→ Given instruction
Reproduce every one of the following records verbatim, line for line, with no changes.

→ Data section
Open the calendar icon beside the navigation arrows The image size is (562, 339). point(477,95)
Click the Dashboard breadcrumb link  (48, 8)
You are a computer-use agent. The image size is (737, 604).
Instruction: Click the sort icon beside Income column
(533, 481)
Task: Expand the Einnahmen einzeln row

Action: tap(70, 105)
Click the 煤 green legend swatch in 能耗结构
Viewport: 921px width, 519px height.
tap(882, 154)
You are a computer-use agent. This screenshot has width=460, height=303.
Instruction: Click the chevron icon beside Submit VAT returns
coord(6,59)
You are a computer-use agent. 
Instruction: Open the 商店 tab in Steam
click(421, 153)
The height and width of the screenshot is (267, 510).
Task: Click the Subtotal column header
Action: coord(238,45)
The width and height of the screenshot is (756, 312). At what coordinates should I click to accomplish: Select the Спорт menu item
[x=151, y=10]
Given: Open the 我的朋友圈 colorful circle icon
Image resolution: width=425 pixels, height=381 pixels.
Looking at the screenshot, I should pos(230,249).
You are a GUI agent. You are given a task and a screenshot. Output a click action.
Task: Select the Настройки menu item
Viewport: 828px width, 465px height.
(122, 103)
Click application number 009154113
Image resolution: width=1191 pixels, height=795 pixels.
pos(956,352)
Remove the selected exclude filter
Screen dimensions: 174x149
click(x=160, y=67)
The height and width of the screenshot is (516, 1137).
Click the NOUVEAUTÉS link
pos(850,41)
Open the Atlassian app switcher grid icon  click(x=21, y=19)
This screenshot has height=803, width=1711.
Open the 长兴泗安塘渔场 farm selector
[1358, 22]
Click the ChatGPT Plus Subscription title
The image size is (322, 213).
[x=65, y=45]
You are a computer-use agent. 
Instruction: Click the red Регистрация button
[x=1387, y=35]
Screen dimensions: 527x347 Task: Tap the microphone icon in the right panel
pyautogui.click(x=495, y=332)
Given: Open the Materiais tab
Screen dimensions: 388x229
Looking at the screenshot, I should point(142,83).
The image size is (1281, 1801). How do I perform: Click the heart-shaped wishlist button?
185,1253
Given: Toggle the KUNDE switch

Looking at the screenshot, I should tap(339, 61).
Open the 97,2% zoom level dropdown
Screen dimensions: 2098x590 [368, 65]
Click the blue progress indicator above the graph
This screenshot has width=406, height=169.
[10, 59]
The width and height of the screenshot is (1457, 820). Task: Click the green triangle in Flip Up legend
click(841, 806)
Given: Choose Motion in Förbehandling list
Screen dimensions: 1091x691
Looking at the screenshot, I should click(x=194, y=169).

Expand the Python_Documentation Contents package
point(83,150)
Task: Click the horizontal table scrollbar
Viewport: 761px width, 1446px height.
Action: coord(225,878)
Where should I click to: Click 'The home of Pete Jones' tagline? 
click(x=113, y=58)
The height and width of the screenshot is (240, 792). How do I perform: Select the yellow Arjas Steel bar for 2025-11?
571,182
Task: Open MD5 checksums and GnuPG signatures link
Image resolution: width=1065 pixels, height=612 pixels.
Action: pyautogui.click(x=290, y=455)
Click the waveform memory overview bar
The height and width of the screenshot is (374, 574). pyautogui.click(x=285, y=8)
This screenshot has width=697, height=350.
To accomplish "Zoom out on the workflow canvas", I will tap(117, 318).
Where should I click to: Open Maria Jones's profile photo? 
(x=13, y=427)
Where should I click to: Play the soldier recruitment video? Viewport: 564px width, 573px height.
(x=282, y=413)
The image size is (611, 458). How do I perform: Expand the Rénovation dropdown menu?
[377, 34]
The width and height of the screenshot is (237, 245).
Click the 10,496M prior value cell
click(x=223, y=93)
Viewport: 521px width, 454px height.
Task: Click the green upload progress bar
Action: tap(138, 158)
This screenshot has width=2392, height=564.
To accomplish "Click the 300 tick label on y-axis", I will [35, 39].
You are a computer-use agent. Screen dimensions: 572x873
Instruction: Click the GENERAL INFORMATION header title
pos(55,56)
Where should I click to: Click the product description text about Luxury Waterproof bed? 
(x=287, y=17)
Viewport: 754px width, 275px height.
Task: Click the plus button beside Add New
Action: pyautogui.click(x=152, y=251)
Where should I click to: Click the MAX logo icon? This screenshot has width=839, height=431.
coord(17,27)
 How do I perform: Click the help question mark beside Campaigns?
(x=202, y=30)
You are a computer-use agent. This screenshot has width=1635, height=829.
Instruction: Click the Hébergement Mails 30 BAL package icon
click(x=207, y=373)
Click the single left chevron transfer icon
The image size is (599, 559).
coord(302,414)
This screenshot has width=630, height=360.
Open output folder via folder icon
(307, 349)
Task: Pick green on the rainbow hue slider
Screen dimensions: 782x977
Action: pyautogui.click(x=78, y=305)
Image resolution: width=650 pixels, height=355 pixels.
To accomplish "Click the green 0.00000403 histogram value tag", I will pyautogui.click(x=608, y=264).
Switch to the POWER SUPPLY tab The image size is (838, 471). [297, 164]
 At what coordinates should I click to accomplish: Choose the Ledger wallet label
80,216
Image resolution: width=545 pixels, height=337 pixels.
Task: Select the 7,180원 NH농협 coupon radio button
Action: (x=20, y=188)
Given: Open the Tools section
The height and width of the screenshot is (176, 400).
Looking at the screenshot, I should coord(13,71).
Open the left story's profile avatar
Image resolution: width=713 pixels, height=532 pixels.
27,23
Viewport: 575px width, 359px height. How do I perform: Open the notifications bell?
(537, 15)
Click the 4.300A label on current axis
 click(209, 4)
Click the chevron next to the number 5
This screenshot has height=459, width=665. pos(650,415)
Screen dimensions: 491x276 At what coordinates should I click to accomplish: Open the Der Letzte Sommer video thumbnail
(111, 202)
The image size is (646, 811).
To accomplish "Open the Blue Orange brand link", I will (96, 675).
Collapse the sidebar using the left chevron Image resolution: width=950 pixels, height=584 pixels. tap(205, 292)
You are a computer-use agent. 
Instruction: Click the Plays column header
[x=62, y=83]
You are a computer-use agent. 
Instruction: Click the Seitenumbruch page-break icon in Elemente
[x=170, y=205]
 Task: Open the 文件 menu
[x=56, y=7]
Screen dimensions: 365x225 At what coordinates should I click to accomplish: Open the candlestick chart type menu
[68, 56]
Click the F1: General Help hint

→ Task solution
Open the calendar icon beside the navigation arrows The image size is (562, 339). point(477,95)
Click the Dashboard breadcrumb link  (48, 8)
You are a computer-use agent. The image size is (737, 604).
Instruction: Click the sort icon beside Income column
(533, 481)
Task: Expand the Einnahmen einzeln row

Action: tap(70, 105)
Click the 煤 green legend swatch in 能耗结构
Viewport: 921px width, 519px height.
tap(882, 154)
You are a computer-use agent. This screenshot has width=460, height=303.
Instruction: Click the chevron icon beside Submit VAT returns
coord(6,59)
You are a computer-use agent. 
Instruction: Open the 商店 tab in Steam
click(421, 153)
The height and width of the screenshot is (267, 510).
Task: Click the Subtotal column header
Action: coord(238,45)
The width and height of the screenshot is (756, 312). At what coordinates should I click to accomplish: Select the Спорт menu item
[x=151, y=10]
Given: Open the 我的朋友圈 colorful circle icon
Image resolution: width=425 pixels, height=381 pixels.
Looking at the screenshot, I should pos(230,249).
You are a GUI agent. You are given a task and a screenshot. Output a click action.
Task: Select the Настройки menu item
Viewport: 828px width, 465px height.
(122, 103)
Click application number 009154113
Image resolution: width=1191 pixels, height=795 pixels.
pos(956,352)
Remove the selected exclude filter
Screen dimensions: 174x149
click(x=160, y=67)
The height and width of the screenshot is (516, 1137).
Click the NOUVEAUTÉS link
pos(850,41)
Open the Atlassian app switcher grid icon  click(x=21, y=19)
This screenshot has height=803, width=1711.
Open the 长兴泗安塘渔场 farm selector
[1358, 22]
Click the ChatGPT Plus Subscription title
The image size is (322, 213).
[x=65, y=45]
You are a computer-use agent. 
Instruction: Click the red Регистрация button
[x=1387, y=35]
Screen dimensions: 527x347 Task: Tap the microphone icon in the right panel
pyautogui.click(x=495, y=332)
Given: Open the Materiais tab
Screen dimensions: 388x229
Looking at the screenshot, I should point(142,83).
The image size is (1281, 1801). How do I perform: Click the heart-shaped wishlist button?
185,1253
Given: Toggle the KUNDE switch

Looking at the screenshot, I should tap(339, 61).
Open the 97,2% zoom level dropdown
Screen dimensions: 2098x590 [368, 65]
Click the blue progress indicator above the graph
This screenshot has width=406, height=169.
[10, 59]
The width and height of the screenshot is (1457, 820). Task: Click the green triangle in Flip Up legend
click(841, 806)
Given: Choose Motion in Förbehandling list
Screen dimensions: 1091x691
Looking at the screenshot, I should click(x=194, y=169).

Expand the Python_Documentation Contents package
point(83,150)
Task: Click the horizontal table scrollbar
Viewport: 761px width, 1446px height.
Action: coord(225,878)
Where should I click to: Click 'The home of Pete Jones' tagline? 
click(x=113, y=58)
The height and width of the screenshot is (240, 792). How do I perform: Select the yellow Arjas Steel bar for 2025-11?
571,182
Task: Open MD5 checksums and GnuPG signatures link
Image resolution: width=1065 pixels, height=612 pixels.
Action: pyautogui.click(x=290, y=455)
Click the waveform memory overview bar
The height and width of the screenshot is (374, 574). pyautogui.click(x=285, y=8)
This screenshot has width=697, height=350.
To accomplish "Zoom out on the workflow canvas", I will tap(117, 318).
Where should I click to: Open Maria Jones's profile photo? 
(x=13, y=427)
Where should I click to: Play the soldier recruitment video? Viewport: 564px width, 573px height.
(x=282, y=413)
The image size is (611, 458). How do I perform: Expand the Rénovation dropdown menu?
[377, 34]
The width and height of the screenshot is (237, 245).
Click the 10,496M prior value cell
click(x=223, y=93)
Viewport: 521px width, 454px height.
Task: Click the green upload progress bar
Action: tap(138, 158)
This screenshot has width=2392, height=564.
To accomplish "Click the 300 tick label on y-axis", I will [35, 39].
You are a computer-use agent. Screen dimensions: 572x873
Instruction: Click the GENERAL INFORMATION header title
pos(55,56)
Where should I click to: Click the product description text about Luxury Waterproof bed? 
(x=287, y=17)
Viewport: 754px width, 275px height.
Task: Click the plus button beside Add New
Action: pyautogui.click(x=152, y=251)
Where should I click to: Click the MAX logo icon? This screenshot has width=839, height=431.
coord(17,27)
 How do I perform: Click the help question mark beside Campaigns?
(x=202, y=30)
You are a computer-use agent. This screenshot has width=1635, height=829.
Instruction: Click the Hébergement Mails 30 BAL package icon
click(x=207, y=373)
Click the single left chevron transfer icon
The image size is (599, 559).
coord(302,414)
This screenshot has width=630, height=360.
Open output folder via folder icon
(307, 349)
Task: Pick green on the rainbow hue slider
Screen dimensions: 782x977
Action: pyautogui.click(x=78, y=305)
Image resolution: width=650 pixels, height=355 pixels.
To accomplish "Click the green 0.00000403 histogram value tag", I will pyautogui.click(x=608, y=264).
Switch to the POWER SUPPLY tab The image size is (838, 471). [297, 164]
 At what coordinates should I click to accomplish: Choose the Ledger wallet label
80,216
Image resolution: width=545 pixels, height=337 pixels.
Task: Select the 7,180원 NH농협 coupon radio button
Action: (x=20, y=188)
Given: Open the Tools section
The height and width of the screenshot is (176, 400).
Looking at the screenshot, I should coord(13,71).
Open the left story's profile avatar
Image resolution: width=713 pixels, height=532 pixels.
27,23
Viewport: 575px width, 359px height. How do I perform: Open the notifications bell?
(537, 15)
Click the 4.300A label on current axis
 click(209, 4)
Click the chevron next to the number 5
This screenshot has height=459, width=665. pos(650,415)
Screen dimensions: 491x276 At what coordinates should I click to accomplish: Open the Der Letzte Sommer video thumbnail
(111, 202)
The image size is (646, 811).
To accomplish "Open the Blue Orange brand link", I will (96, 675).
Collapse the sidebar using the left chevron Image resolution: width=950 pixels, height=584 pixels. tap(205, 292)
You are a computer-use agent. 
Instruction: Click the Plays column header
[x=62, y=83]
You are a computer-use agent. 
Instruction: Click the Seitenumbruch page-break icon in Elemente
[x=170, y=205]
 Task: Open the 文件 menu
[x=56, y=7]
Screen dimensions: 365x225 At what coordinates should I click to accomplish: Open the candlestick chart type menu
[68, 56]
Click the F1: General Help hint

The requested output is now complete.